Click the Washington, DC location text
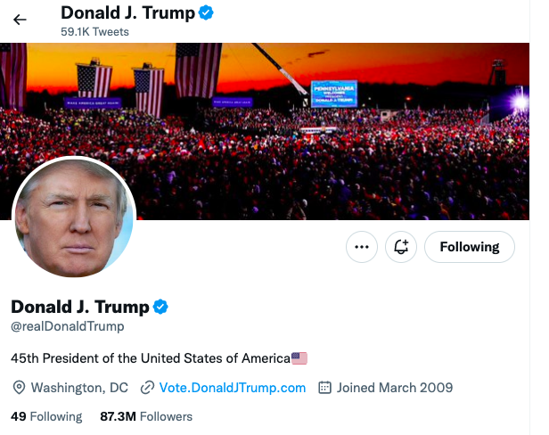 point(79,388)
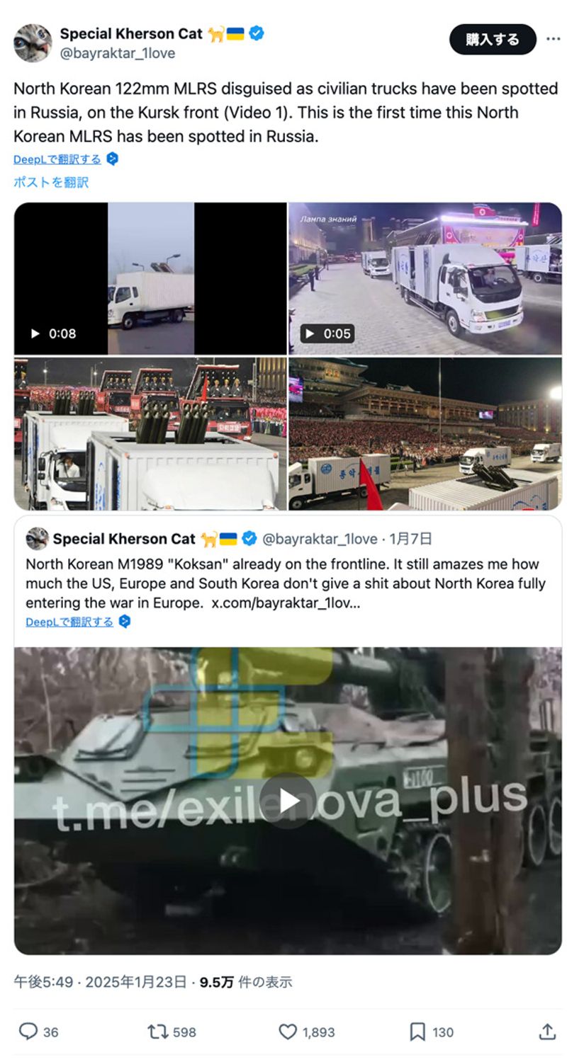Open bottom-right night parade square photo
This screenshot has width=567, height=1062.
point(425,433)
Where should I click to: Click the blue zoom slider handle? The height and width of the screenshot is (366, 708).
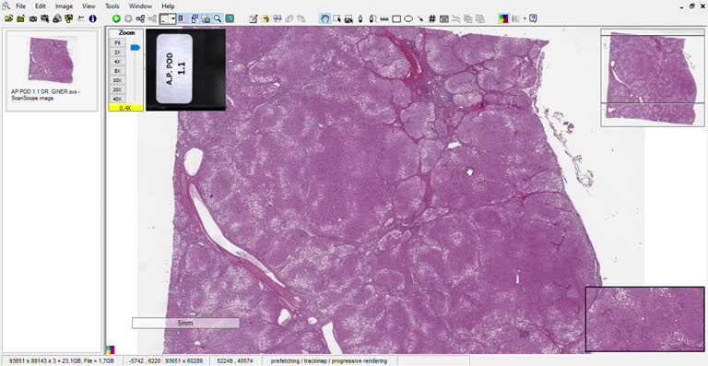click(135, 47)
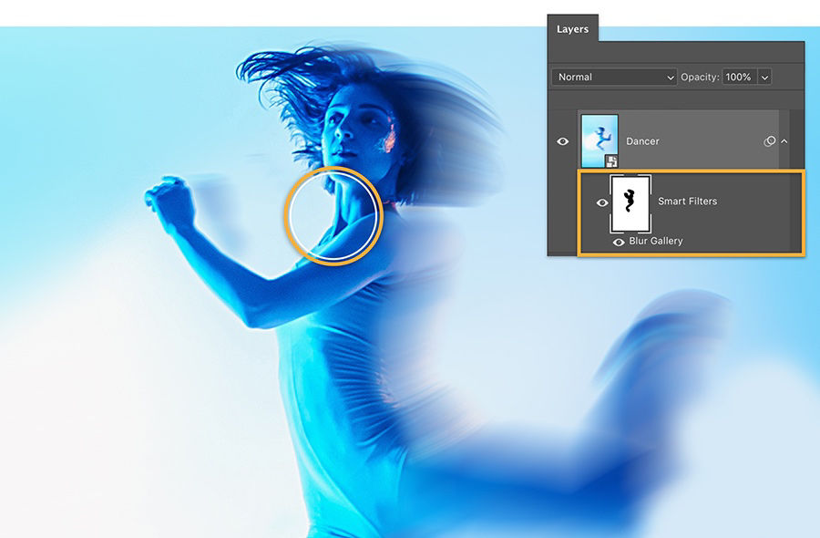Switch to the Layers tab
This screenshot has height=538, width=820.
coord(573,29)
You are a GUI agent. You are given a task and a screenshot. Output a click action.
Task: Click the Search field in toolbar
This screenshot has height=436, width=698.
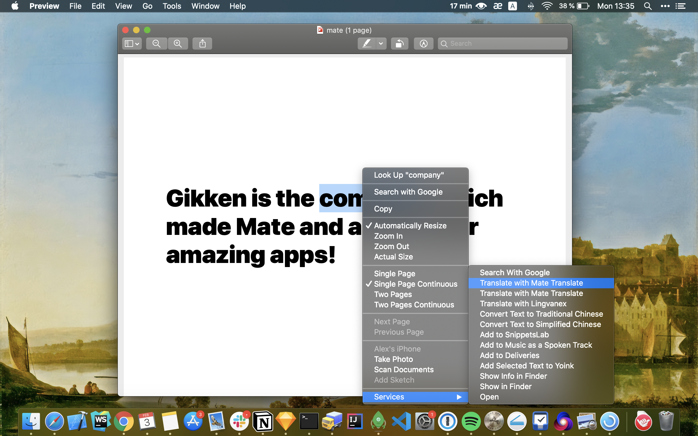pyautogui.click(x=502, y=43)
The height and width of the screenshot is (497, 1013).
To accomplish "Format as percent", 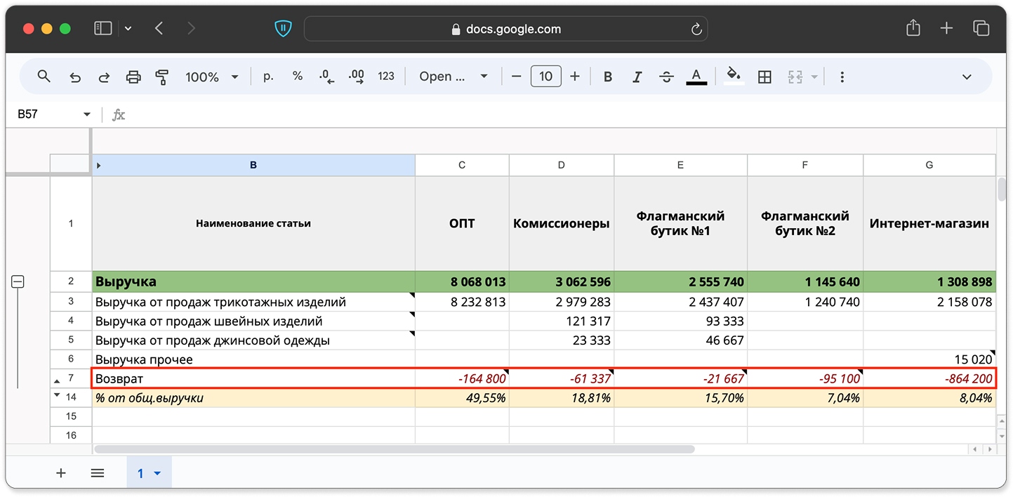I will [298, 77].
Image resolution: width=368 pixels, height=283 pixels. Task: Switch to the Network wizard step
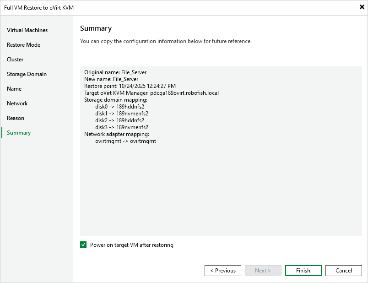(x=17, y=103)
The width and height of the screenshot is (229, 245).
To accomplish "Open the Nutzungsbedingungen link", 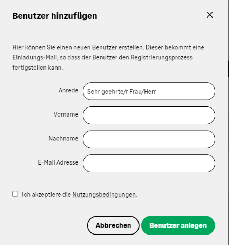I will tap(104, 195).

========

Duplicate the lines from the start of the lines above through the line that contains "pyautogui.click(x=502, y=43)", inclusive. Leave the pictures out of your copy.

■ Solution for this problem ■
Click the Washington, DC location text
 point(79,388)
Open bottom-right night parade square photo
This screenshot has width=567, height=1062.
point(425,433)
Where should I click to: Click the blue zoom slider handle? The height and width of the screenshot is (366, 708).
click(135, 47)
Switch to the Layers tab
This screenshot has height=538, width=820.
coord(573,29)
You are a GUI agent. You are given a task and a screenshot. Output a click action.
Task: Click the Search field in toolbar
This screenshot has height=436, width=698.
pyautogui.click(x=502, y=43)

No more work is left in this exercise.